▸ **WHAT IS ASKED**
1 - Answer these questions using the sermon excerpt:
(a) Which passage of Romans is printed under the series title?
(b) In that passage, what reason is given why sin shall not be master?
(c) At about what time did the speaker drive to the airport?
2 - Decide whether each statement agrees with the sermon excerpt, and quote the words that settle it:
(a) The sermon belongs to a series on Romans.
(b) The speaker says only a pastor can give their mind to great things through the day.
(c) Noel had been away for two weeks.

▸ **EXCERPTED TEXT**
------------------------------------------------------------------------
Do Not Let Sin Reign in Your Mortal Body, Part 1
From Gospel Translations
By John Piper
About Sanctification & Growth
Part of the series Romans: The Greatest Letter Ever Written
Romans 6:11-14
Even so consider yourselves to be dead to sin, but alive to God inChrist Jesus. 12 Therefore do not let sin reign in your mortal body so that you obey its lusts, 13 and do not go on presenting the members of your body to sin as instruments of unrighteousness; but present yourselves to God as those alive from the dead, and your members as instruments of righteousness to God. 14 For sin shall not be master over you, for you are not under law but under grace.
Seeing Reality
One of the greatest privileges of my life is that I get to spend so much of my time pondering and praying and writing about the greatest realities in the universe. I live in the same world you do, and I have to brush my teeth and shut storm windows and rake leaves and repair doorknobs and clean furnace filters and pay bills and sleep. But lots of my time is spent thinking about the greatest things in the universe and communing with God over his Word, and trying to find ways to say what I see. This is a great privilege, and I thank God for it. I thank you for it, because you've trusted me with this calling.
You can share this privilege with me. You don't have to be a pastor to give your mind to great and wonderful things through the day. For example, Noel came home yesterday from three weeks of taking care of her sister's kids in Illinois. So I drove to the airport at about 10 AM. As I headed down Hiawatha, the radio was already on. That's the way most of us default. But I thought to myself, God has been so good to me. He met me this morning in Ezekiel and Job and 2 Peter. And he has kept the family safe and healthy in these three weeks and now I am about to be reunited with my wife and daughter. Why not set my mind on things that are above and enjoy God in his Word?
------------------------------------------------------------------------
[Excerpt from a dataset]
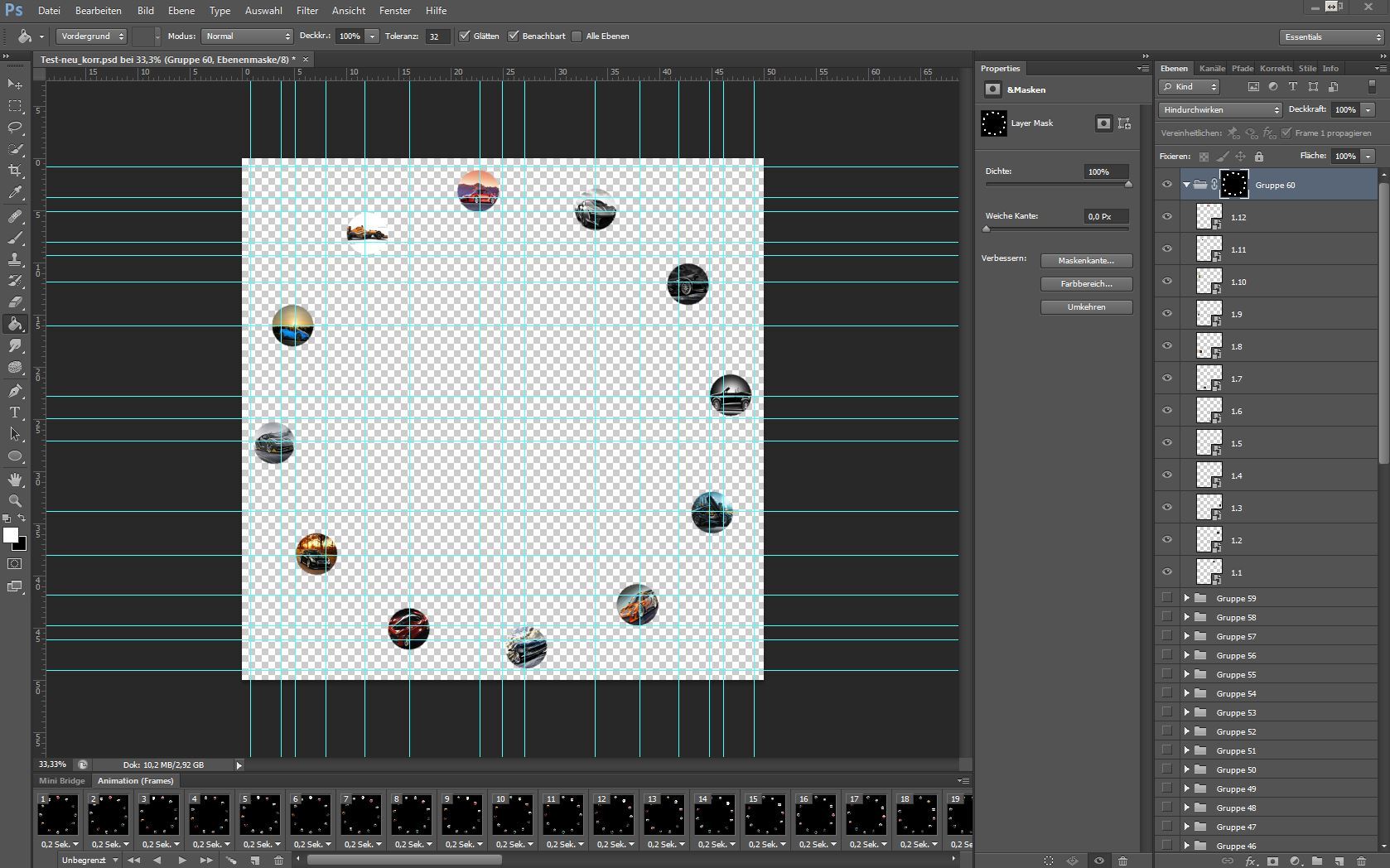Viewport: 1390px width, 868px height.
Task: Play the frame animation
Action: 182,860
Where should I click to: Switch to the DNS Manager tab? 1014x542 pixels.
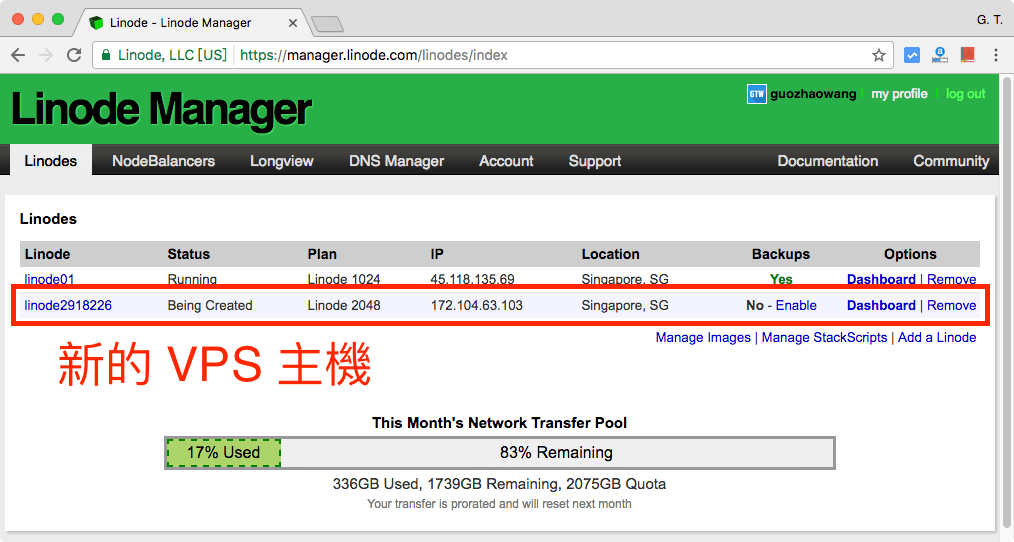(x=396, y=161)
------------------------------------------------------------------------
▸ **ANSWERS GIVEN**
1 -
(a) Romans 6:11-14
(b) Because you are not under law but under grace.
(c) At about 10 AM.

2 -
(a) Yes: "Part of the series Romans: The Greatest Letter Ever Written"
(b) No: "You don't have to be a pastor to give your mind to great and wonderful things through the day."
(c) No: "Noel came home yesterday from three weeks of taking care of her sister's kids in Illinois."